Re: Downburst/Hagel 23.07.2023/24.07.2023
Verfasst: Mi 26. Jul 2023, 11:42
Neues Video vom Downburst:
https://twitter.com/the_aeschli/status/ ... 5994166273
https://twitter.com/the_aeschli/status/ ... 5994166273
In Zusammenarbeit mit meteoradar
https://sturmforum.ch/
Es waren Bilder wie aus einem Kriegsgebiet, die am Montag, 24. Juli, aus dem Neuenburger Jura an die Öffentlichkeit gelangten. Sie zeigten abgedeckte Häuser, zerstörte Fassaden und Fenster, umgekippte Lastwagen, geknickte Bäume und zusammengedrückte Autos. Innerhalb von nur wenigen Minuten hatte eine Gewitterzelle La Chaux-de-Fonds überquert und dabei enorme Verwüstungen angerichtet. Die traurige Bilanz: Ein Todesopfer, mehr als 40 Verletzte und Schäden in Millionenhöhe.
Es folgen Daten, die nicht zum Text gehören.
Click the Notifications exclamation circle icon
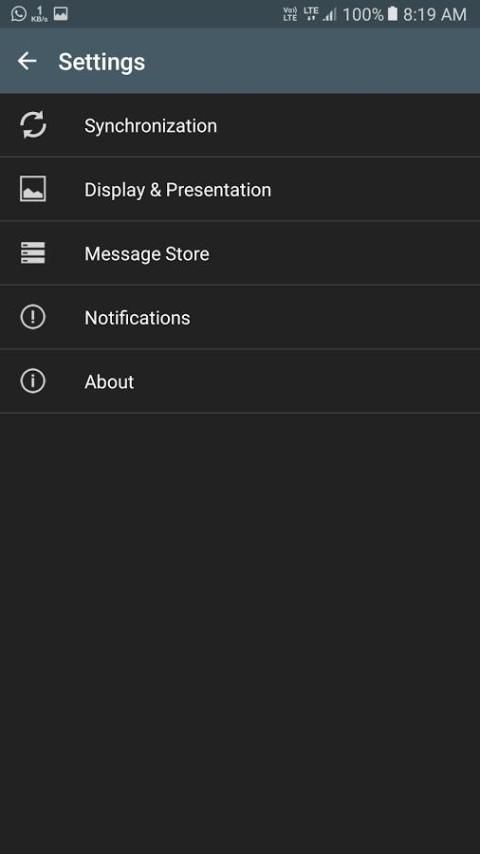click(x=33, y=317)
Noch am Montag machten sich Experten daran, die Geschehnisse zu untersuchen und einzuordnen. Einer von ihnen ist Dominic Blaser. Der Berner ist ein erfahrener «Stormchaser» (Sturmjäger) und Gewitterexperte, der unter anderem schon mehrfach im Mittleren Westen der USA unterwegs war und dort Superzellen und Tornados untersuchte. Auch aktiv wurde der ehemalige ETH-Doktor und Radarexperte Willi Schmid. Der Begründer des ETH-Spinoff-Unternehmens Meteoradar analysierte die Radardaten des Gewitterereignisses.
Diese Analyse basiert auf ihren Erkenntnissen.
Günstige Ausgangslage für heftige Gewitter
Bereits kurz nach dem Ereignis gab es erste Spekulationen darüber, welches meteorologische Phänomen diese Schäden angerichtet haben könnte. Augenzeugen berichteten zunächst von einem Tornado. Die Wetterdienste und auch Gewitterexperten waren zurückhaltender: Angesichts der Bilder und Videos aus La Chaux-de-Fonds gingen sie eher von einer starken Gewitter-Fallböe, einem sogenannten Downburst aus.
Tornados sind Luftsäulen mit Bodenkontakt, die sich in Form eines Schlauchs oder Trichters unterhalb einer Gewitterwolke bilden. Downbursts hingegen sind kalte Abwinde, die aus grosser Höhe aus einer Gewitterwolke zu Boden stürzen. Beide Phänomene haben meteorologisch betrachtet durchaus Gemeinsamkeiten – und dennoch sind sie letztlich sehr unterschiedlich.
Die wichtigste Gemeinsamkeit von Tornados und Downbursts ist, dass sie oft im Zusammenhang mit Superzellen auftreten. Superzellen sind die stärkstmöglichen Gewitter. Damit sich aus einem Gewitter eine Superzelle entwickeln kann, ist eine gut ausgeprägte Windscherung in der Atmosphäre nötig. Das bedeutet: Der Wind nimmt mit der Höhe zu und ändert dabei oft auch seine Richtung. Wesentliches Merkmal einer Superzelle ist eine hochreichende, anhaltende Rotation des Aufwindbereichs, die sogenannte Mesozyklone.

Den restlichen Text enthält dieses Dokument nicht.